(Rows from a dataset)
☆ ☆ ☆ ☆ ☆ ☆ ☆

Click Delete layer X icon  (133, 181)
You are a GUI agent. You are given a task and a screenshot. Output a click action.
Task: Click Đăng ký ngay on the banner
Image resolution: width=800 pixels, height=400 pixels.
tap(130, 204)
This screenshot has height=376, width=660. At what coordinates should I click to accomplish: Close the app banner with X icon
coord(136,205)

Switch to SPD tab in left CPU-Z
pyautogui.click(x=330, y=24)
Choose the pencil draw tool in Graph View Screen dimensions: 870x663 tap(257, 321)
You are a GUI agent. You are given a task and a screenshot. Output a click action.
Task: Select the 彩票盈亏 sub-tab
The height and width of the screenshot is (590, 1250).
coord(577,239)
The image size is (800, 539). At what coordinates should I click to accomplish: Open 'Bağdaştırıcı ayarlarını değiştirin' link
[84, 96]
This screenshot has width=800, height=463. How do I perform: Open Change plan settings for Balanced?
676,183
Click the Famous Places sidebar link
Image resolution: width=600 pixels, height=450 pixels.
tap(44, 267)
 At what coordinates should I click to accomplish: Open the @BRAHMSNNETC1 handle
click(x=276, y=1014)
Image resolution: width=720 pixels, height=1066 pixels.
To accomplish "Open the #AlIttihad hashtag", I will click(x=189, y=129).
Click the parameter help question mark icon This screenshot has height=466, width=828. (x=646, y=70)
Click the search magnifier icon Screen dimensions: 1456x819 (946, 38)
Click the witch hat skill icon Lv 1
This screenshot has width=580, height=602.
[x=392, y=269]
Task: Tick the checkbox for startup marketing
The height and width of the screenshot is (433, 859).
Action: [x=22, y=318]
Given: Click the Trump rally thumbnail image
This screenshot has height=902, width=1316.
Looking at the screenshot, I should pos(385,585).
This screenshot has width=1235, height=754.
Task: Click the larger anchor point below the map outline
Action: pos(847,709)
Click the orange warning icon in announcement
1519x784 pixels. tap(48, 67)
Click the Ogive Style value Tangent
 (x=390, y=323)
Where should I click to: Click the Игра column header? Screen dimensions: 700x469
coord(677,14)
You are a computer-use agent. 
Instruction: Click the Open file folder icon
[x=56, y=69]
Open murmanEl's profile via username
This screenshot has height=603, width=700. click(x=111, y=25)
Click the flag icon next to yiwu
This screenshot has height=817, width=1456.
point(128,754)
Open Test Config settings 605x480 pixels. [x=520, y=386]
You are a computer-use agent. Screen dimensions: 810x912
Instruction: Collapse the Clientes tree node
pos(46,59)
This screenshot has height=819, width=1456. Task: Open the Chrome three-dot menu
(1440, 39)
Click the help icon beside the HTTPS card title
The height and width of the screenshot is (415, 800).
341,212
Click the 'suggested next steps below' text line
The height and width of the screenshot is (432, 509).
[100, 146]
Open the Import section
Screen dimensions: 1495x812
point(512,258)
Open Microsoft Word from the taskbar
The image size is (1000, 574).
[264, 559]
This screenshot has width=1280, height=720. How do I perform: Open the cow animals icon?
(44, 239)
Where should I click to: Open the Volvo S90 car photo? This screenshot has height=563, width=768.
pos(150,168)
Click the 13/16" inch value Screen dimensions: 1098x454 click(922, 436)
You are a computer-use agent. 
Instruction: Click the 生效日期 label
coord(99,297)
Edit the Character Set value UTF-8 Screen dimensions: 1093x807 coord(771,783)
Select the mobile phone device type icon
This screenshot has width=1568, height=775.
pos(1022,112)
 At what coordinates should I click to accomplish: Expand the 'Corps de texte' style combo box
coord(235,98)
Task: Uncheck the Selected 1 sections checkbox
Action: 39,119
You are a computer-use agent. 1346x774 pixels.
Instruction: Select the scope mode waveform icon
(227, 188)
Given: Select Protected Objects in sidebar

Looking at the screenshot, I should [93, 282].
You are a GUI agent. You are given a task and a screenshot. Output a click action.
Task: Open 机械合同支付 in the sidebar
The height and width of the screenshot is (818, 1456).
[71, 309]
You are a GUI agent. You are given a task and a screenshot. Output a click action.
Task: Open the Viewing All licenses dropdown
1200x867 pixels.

☆ ☆ ☆ ☆ ☆ ☆ ☆

TASK REQUIREMENTS:
Quote every one of the records above word for word, with nothing changed.

ANSWER BELOW:
Click Delete layer X icon  (133, 181)
You are a GUI agent. You are given a task and a screenshot. Output a click action.
Task: Click Đăng ký ngay on the banner
Image resolution: width=800 pixels, height=400 pixels.
tap(130, 204)
This screenshot has height=376, width=660. At what coordinates should I click to accomplish: Close the app banner with X icon
coord(136,205)

Switch to SPD tab in left CPU-Z
pyautogui.click(x=330, y=24)
Choose the pencil draw tool in Graph View Screen dimensions: 870x663 tap(257, 321)
You are a GUI agent. You are given a task and a screenshot. Output a click action.
Task: Select the 彩票盈亏 sub-tab
The height and width of the screenshot is (590, 1250).
coord(577,239)
The image size is (800, 539). At what coordinates should I click to accomplish: Open 'Bağdaştırıcı ayarlarını değiştirin' link
[84, 96]
This screenshot has width=800, height=463. How do I perform: Open Change plan settings for Balanced?
676,183
Click the Famous Places sidebar link
Image resolution: width=600 pixels, height=450 pixels.
tap(44, 267)
 At what coordinates should I click to accomplish: Open the @BRAHMSNNETC1 handle
click(x=276, y=1014)
Image resolution: width=720 pixels, height=1066 pixels.
To accomplish "Open the #AlIttihad hashtag", I will click(x=189, y=129).
Click the parameter help question mark icon This screenshot has height=466, width=828. (x=646, y=70)
Click the search magnifier icon Screen dimensions: 1456x819 (946, 38)
Click the witch hat skill icon Lv 1
This screenshot has width=580, height=602.
[x=392, y=269]
Task: Tick the checkbox for startup marketing
The height and width of the screenshot is (433, 859).
Action: [x=22, y=318]
Given: Click the Trump rally thumbnail image
This screenshot has height=902, width=1316.
Looking at the screenshot, I should pos(385,585).
This screenshot has width=1235, height=754.
Task: Click the larger anchor point below the map outline
Action: pos(847,709)
Click the orange warning icon in announcement
1519x784 pixels. tap(48, 67)
Click the Ogive Style value Tangent
 (x=390, y=323)
Where should I click to: Click the Игра column header? Screen dimensions: 700x469
coord(677,14)
You are a computer-use agent. 
Instruction: Click the Open file folder icon
[x=56, y=69]
Open murmanEl's profile via username
This screenshot has height=603, width=700. click(x=111, y=25)
Click the flag icon next to yiwu
This screenshot has height=817, width=1456.
point(128,754)
Open Test Config settings 605x480 pixels. [x=520, y=386]
You are a computer-use agent. Screen dimensions: 810x912
Instruction: Collapse the Clientes tree node
pos(46,59)
This screenshot has height=819, width=1456. Task: Open the Chrome three-dot menu
(1440, 39)
Click the help icon beside the HTTPS card title
The height and width of the screenshot is (415, 800).
341,212
Click the 'suggested next steps below' text line
The height and width of the screenshot is (432, 509).
[100, 146]
Open the Import section
Screen dimensions: 1495x812
point(512,258)
Open Microsoft Word from the taskbar
The image size is (1000, 574).
[264, 559]
This screenshot has width=1280, height=720. How do I perform: Open the cow animals icon?
(44, 239)
Where should I click to: Open the Volvo S90 car photo? This screenshot has height=563, width=768.
pos(150,168)
Click the 13/16" inch value Screen dimensions: 1098x454 click(922, 436)
You are a computer-use agent. 
Instruction: Click the 生效日期 label
coord(99,297)
Edit the Character Set value UTF-8 Screen dimensions: 1093x807 coord(771,783)
Select the mobile phone device type icon
This screenshot has width=1568, height=775.
pos(1022,112)
 At what coordinates should I click to accomplish: Expand the 'Corps de texte' style combo box
coord(235,98)
Task: Uncheck the Selected 1 sections checkbox
Action: 39,119
You are a computer-use agent. 1346x774 pixels.
Instruction: Select the scope mode waveform icon
(227, 188)
Given: Select Protected Objects in sidebar

Looking at the screenshot, I should [93, 282].
You are a GUI agent. You are given a task and a screenshot. Output a click action.
Task: Open 机械合同支付 in the sidebar
The height and width of the screenshot is (818, 1456).
[71, 309]
You are a GUI agent. You are given a task and a screenshot. Output a click action.
Task: Open the Viewing All licenses dropdown
1200x867 pixels.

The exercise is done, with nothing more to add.